Let me be the first to admit it – I am a Luddite – and secretly ashamed of it.

Now, before you go basement thinking and imagine a ‘Luddite’ is a pervert who does all sorts of unspeakable things with lubricants, as I’m sure my Wanga neighbour upstairs Itindi is already thinking, let me explain that a Luddite is one who is intrinsically opposed to technological changes.

It comes from a group of nineteenth century English artisans who were opposed to industrial mechanisation and went about wrecking machinery and causing anti-machine riots in Britain. Eventually, in 1817, the leaders of the Luddites were arrested, a few executed and the rest deported to the penal colony of Australia to take their monkey business to the kangaroos there.

Which is why Uber drivers will find it difficult to strike against an algorithm.

I mean, how do you take collective industrial action against an App? It is not like doctors who can simply stay away from public hospitals and let patients perish there until their demands are met, is it? You switch off your ‘Uber Driver’ in protest, there’s a surge. Kamau sees this and switches his on (to hell with ‘solidarity forever,’ you are a hungry part time driver not an erudite university lecturer used to eating even his/her own words). Surge over, Uber ‘strike’ over.

As a Luddite, I even used to write out my early articles in longhand and take them to a typist, but that option was expensive and I quickly learned Microsoft Word (although I still cannot type anything over 3,000 out, which means all my books and novellas have been written longhand and typed out in town).

Being a Luddite means that for the longest time, I did not have a camera even when travelling to far off climes and would rely on the ‘kindness of strangers’ (as in folks I met abroad) to keep their word and send me pictures where we have been captured together.

In fact other than the actual travel pieces written for magazines, my correspondences would involve the ‘reminders’ (begging pleas) to people who had forgotten this African to remember to send pictures taken in whatever foreign space we had held some literary conference or festival at.

“Heya, Dragomoschenko, it’s comrade Mochama.
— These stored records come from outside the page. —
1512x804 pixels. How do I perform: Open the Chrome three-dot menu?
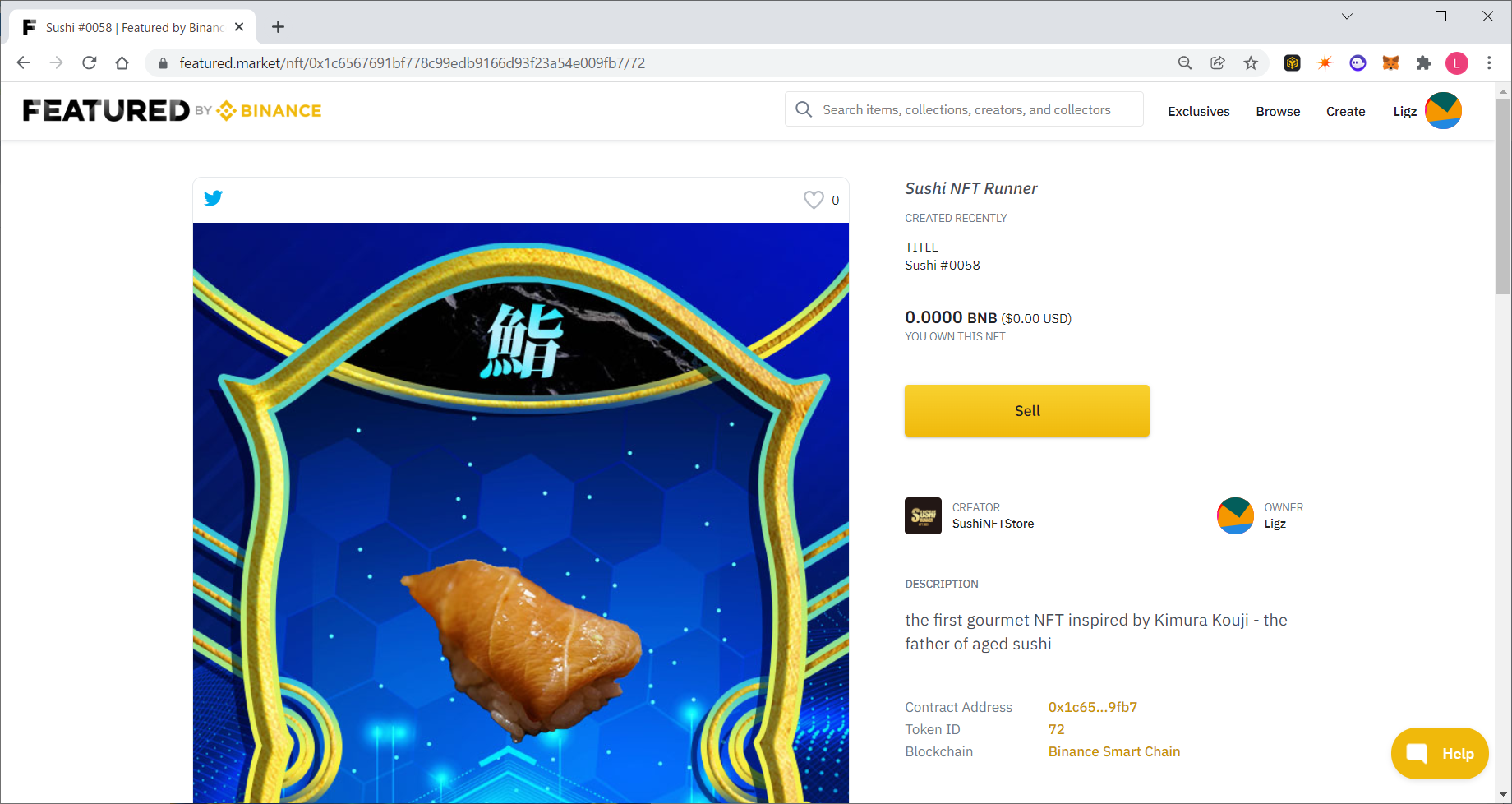pos(1489,63)
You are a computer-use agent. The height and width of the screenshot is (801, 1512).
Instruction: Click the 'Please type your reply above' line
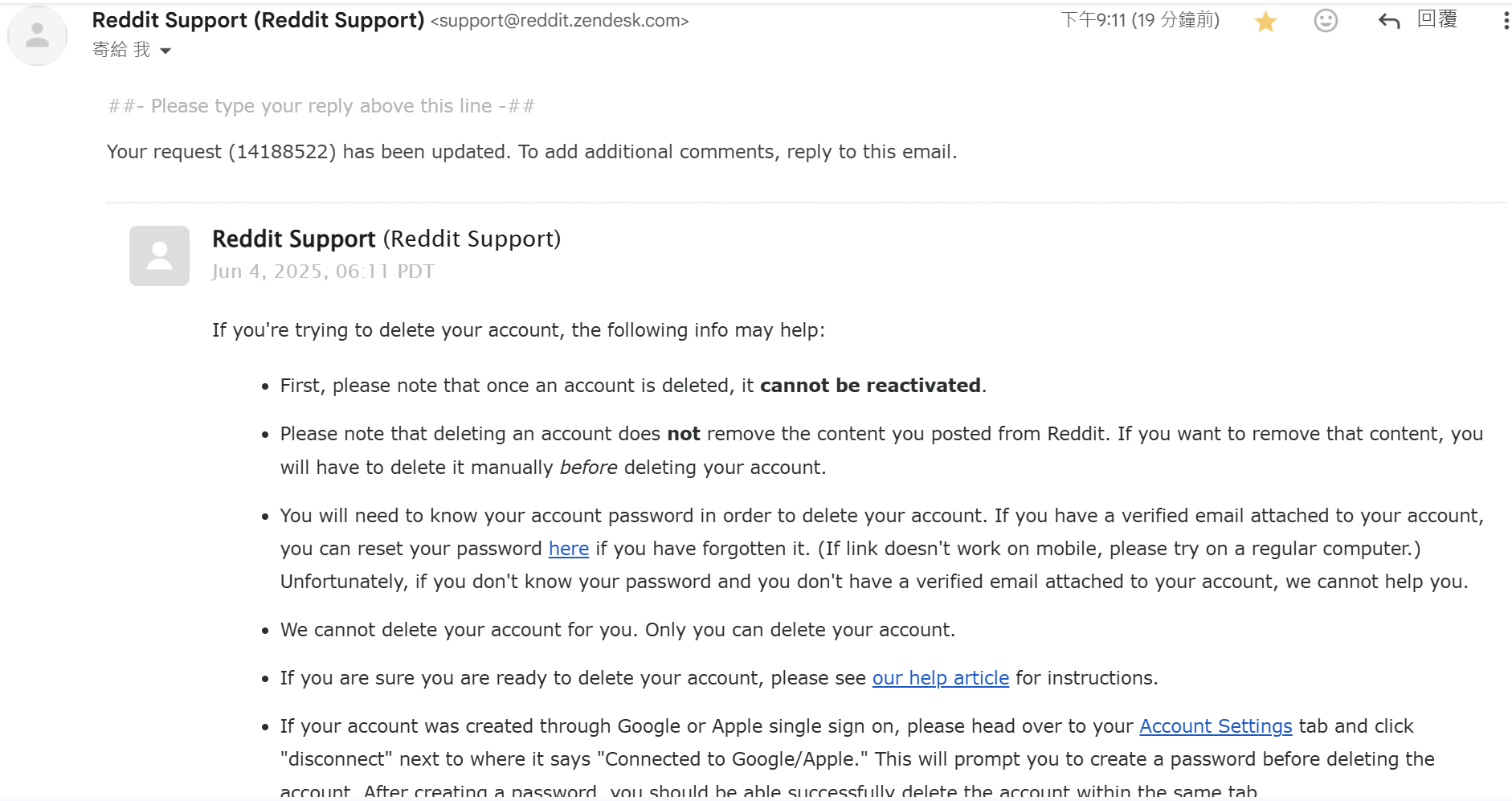(x=321, y=106)
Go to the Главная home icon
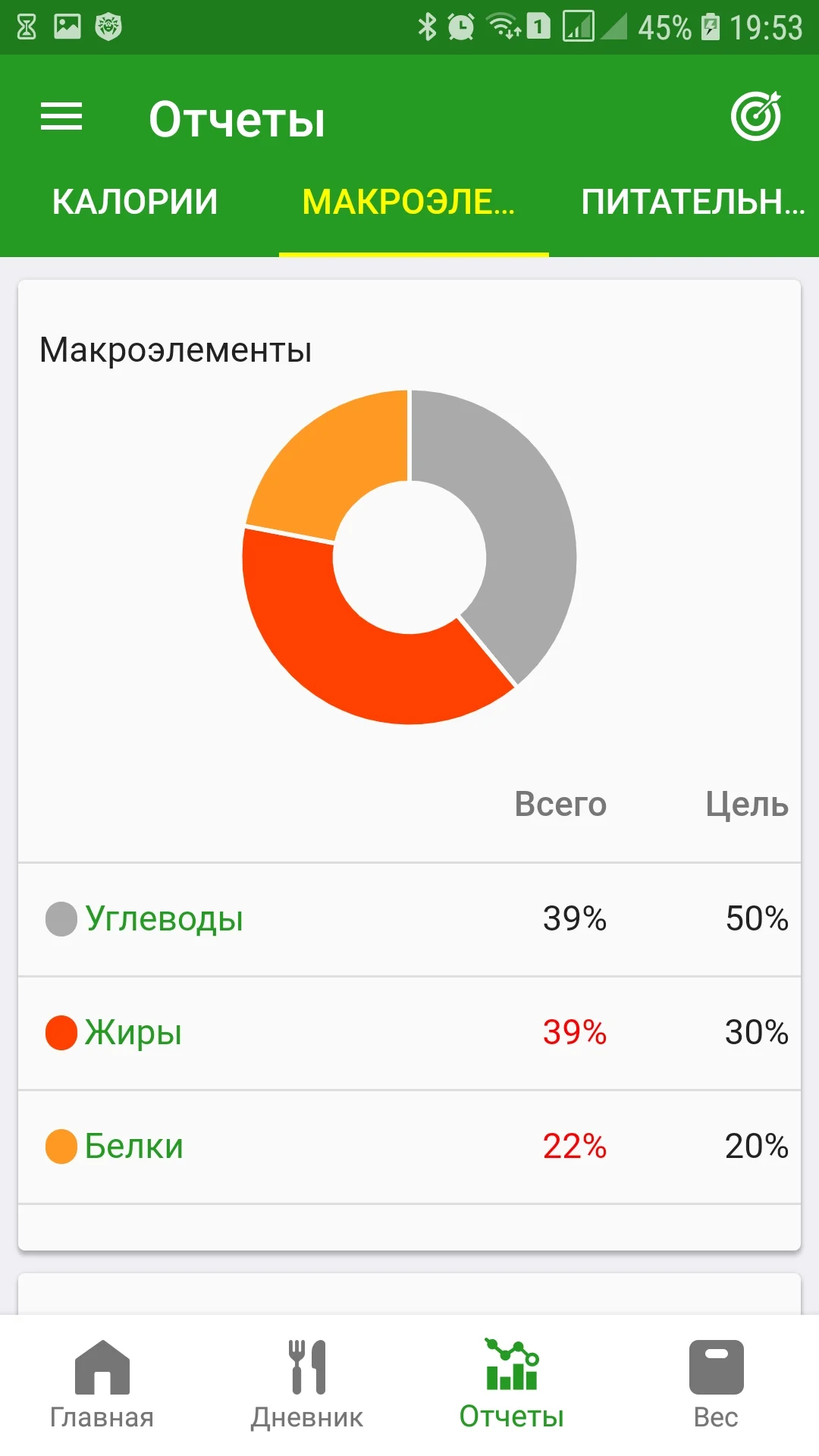The height and width of the screenshot is (1456, 819). point(102,1367)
Do remember to download and forward me those snapskis from the DisQuiet Festival in Lisboa ...’

Of course what takes the cake is the car parked in my lot now for more than two years as this Luddite tries to gather the courage to go to Rocky Glory and join the throng stuck in city road gridlock.
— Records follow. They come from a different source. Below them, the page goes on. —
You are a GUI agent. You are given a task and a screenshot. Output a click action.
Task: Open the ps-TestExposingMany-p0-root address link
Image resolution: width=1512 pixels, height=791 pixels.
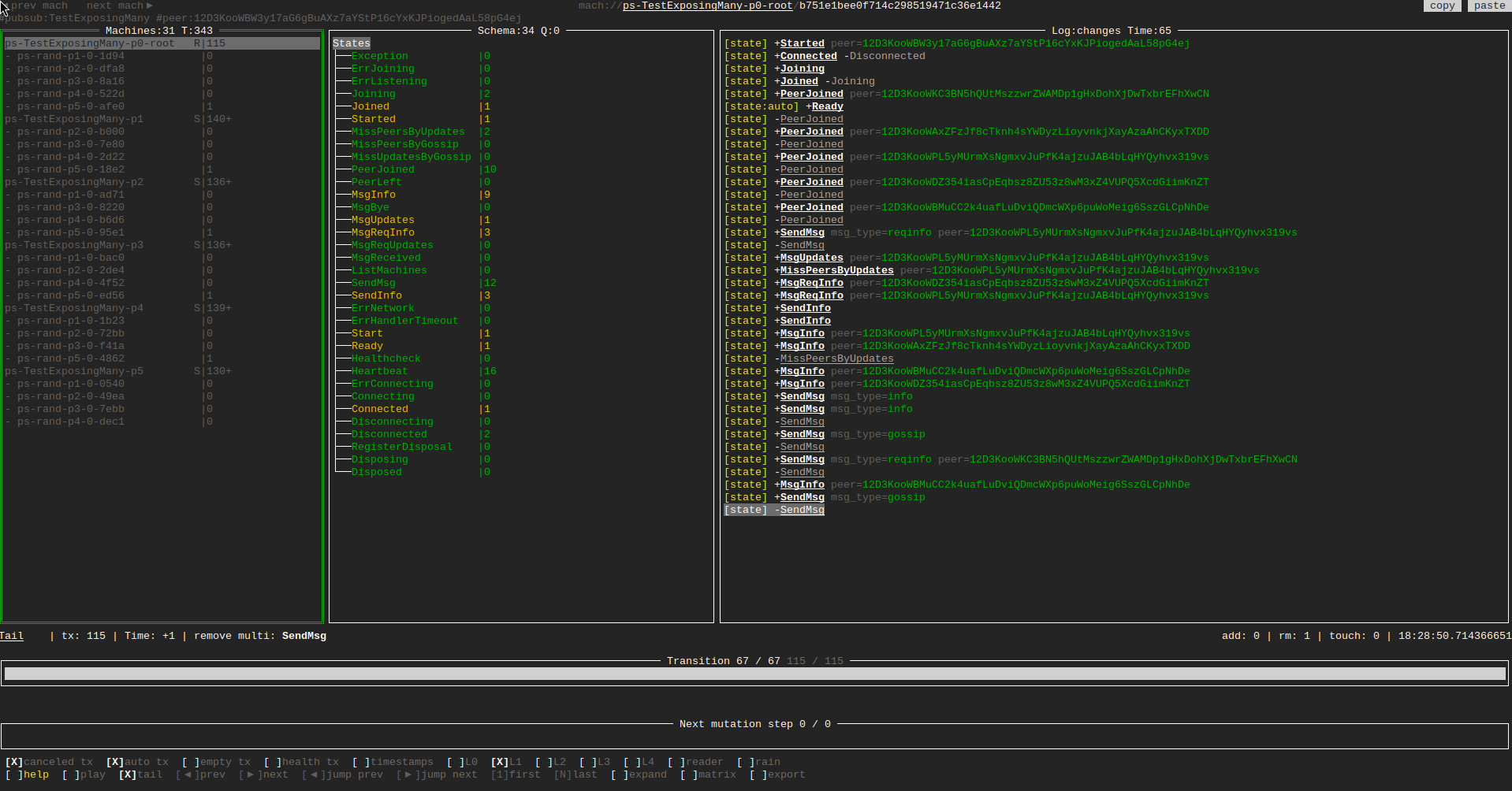[x=707, y=6]
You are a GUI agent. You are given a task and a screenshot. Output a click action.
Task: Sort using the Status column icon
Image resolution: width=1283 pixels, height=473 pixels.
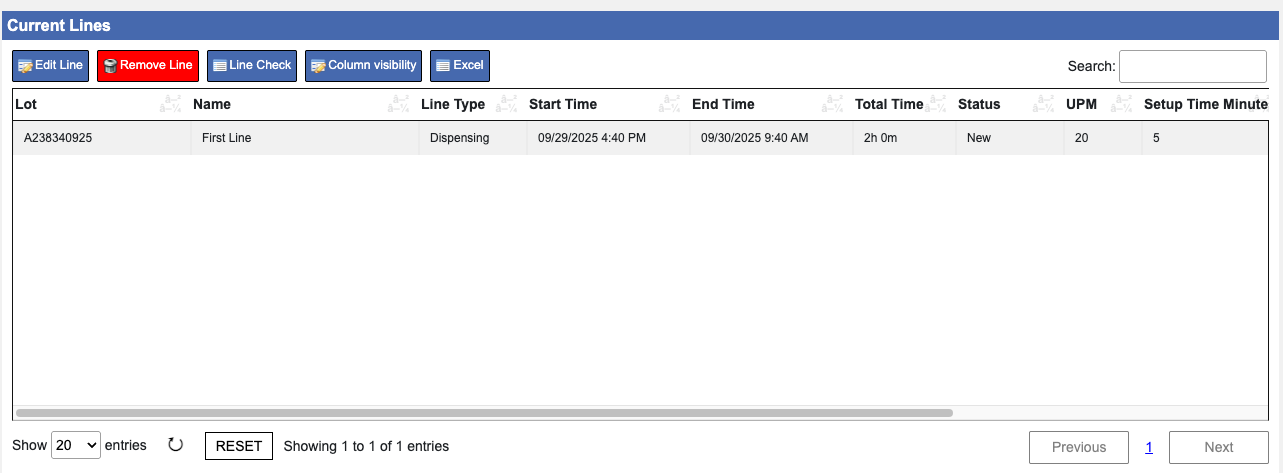tap(1045, 104)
Not so the case with Mpesa, which I have been seeing this week is celebrating its tenth anniversary.

My late mother was a lifelong banker so I have always been comfortable around financial instruments and innovations, starting with the lingala dancing Barclays robot that heralded ATMs in Kenya (never mind that we were too broke to take advantage of this hole-in-the-wall in college, though I had a pal I’ll not name who, one morning from Florida 1000, mistook one for a urinal).

Mpesa is that monetary innovation which if you got carried away in the pub buying random ‘Suzie Shiko’ whom you met at the counter a Viceroy you cannot afford, you can lie to your homeboy Jack that you are stuck in Laikipia without fuel and he’ll ‘sambaza’ you the pesa. Long suffering landlords who used to try and ‘time’ Kingori at 2am (after the mid-week Champions’ League) as they are lied to ‘ati rent haija reflect kwa account?’ can just get their dues through Mpesa, as can schools for fees.

The word ‘mpesa’ has become a verb, so much so, and a global innovation that one Mark Zuckerberg popped around these parts of the world to check it out while pretending that he had just come to savour the fishy culinary delights of ‘Mama Oliech’s’ Pisces palace uptown.